**Parts of the exercise:**
[1] Answer these questions from the parenting post below, one answer per line, marked to match:
(a) How old is the second-born child in the pictured moment?
(b) According to the post, what is mealtime?
(c) Under the age of 7, what is bath time?
[2] From the parenting post below, list every activity named in the sentence that begins "However, I did a better job".
[3] Rewrite the stretch of the parenting post below from "When my children" through "and school calendars!", changing "domestic helps" to "housekeepers".

**Passage to read:**
Helping Dependents become Independent


My second born at 12 months.
When my children were younger, I had to remind myself often that my role was to help them enjoy their childhood while I trained them to be independent at their level. I also reminded myself that, in those early days, I had the support of capable domestic helps who washed, cleaned, fed the kids, and knew exactly when to take them to play groups and bring them back, and when the school buses arrived. I am sure I would have been guilty of abandoning my children somewhere without their help with my children's social and school calendars!

However, I did a better job planning their daily routine of meals, naps, TV and bath times, getting them age-appropriate play materials, reading to them, swimming with them, and overseeing their psychosocial development.  In the process, each of my helpers learnt what not to fuss over. For example, mealtime is when a child sits at a table, not when the carer runs after the little one with a bowl. Dropping food all over the high chair and the floor as a two-year-old happily eats with her fingers is an expression of autonomy. Under the age of 7, bath time is splash time with toys and making shapes with shampoo in your hair! Lingering and laughing are definitely encouraged! From 7 years onwards, it's karoake time! Haven't you heard your neighbors sing in the shower?

**Exercise data:**
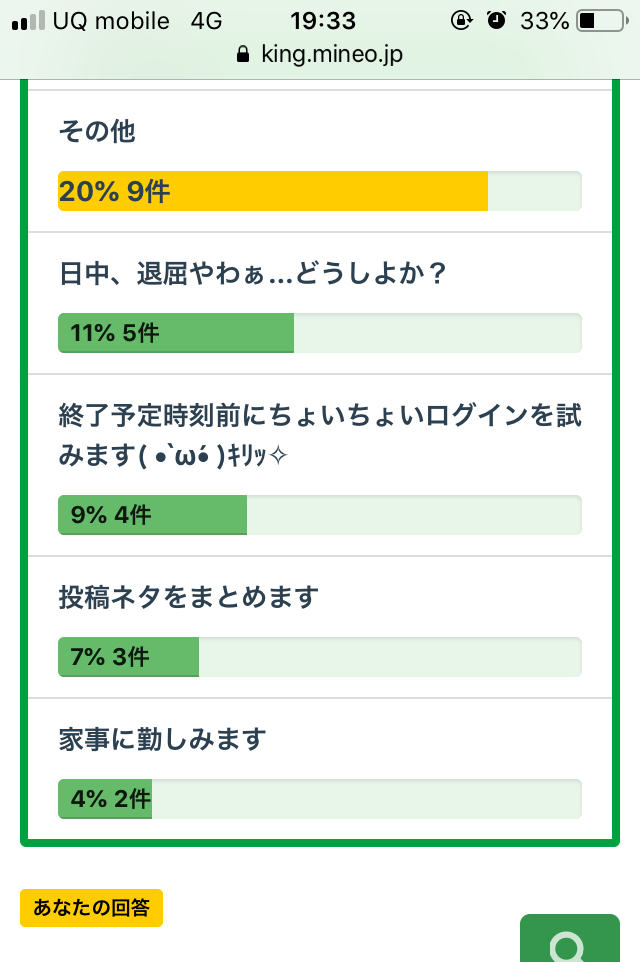This screenshot has width=640, height=962.
Task: Tap the cellular signal bars icon
Action: pos(29,20)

**Task answers:**
[1]
(a) 12 months.
(b) When a child sits at a table, not when the carer runs after the little one with a bowl.
(c) Splash time with toys and making shapes with shampoo in your hair.

[2]
- Planning their daily routine of meals, naps, TV and bath times
- Getting them age-appropriate play materials
- Reading to them
- Swimming with them
- Overseeing their psychosocial development

[3]
When my children were younger, I had to remind myself often that my role was to help them enjoy their childhood while I trained them to be independent at their level. I also reminded myself that, in those early days, I had the support of capable housekeepers who washed, cleaned, fed the kids, and knew exactly when to take them to play groups and bring them back, and when the school buses arrived. I am sure I would have been guilty of abandoning my children somewhere without their help with my children's social and school calendars!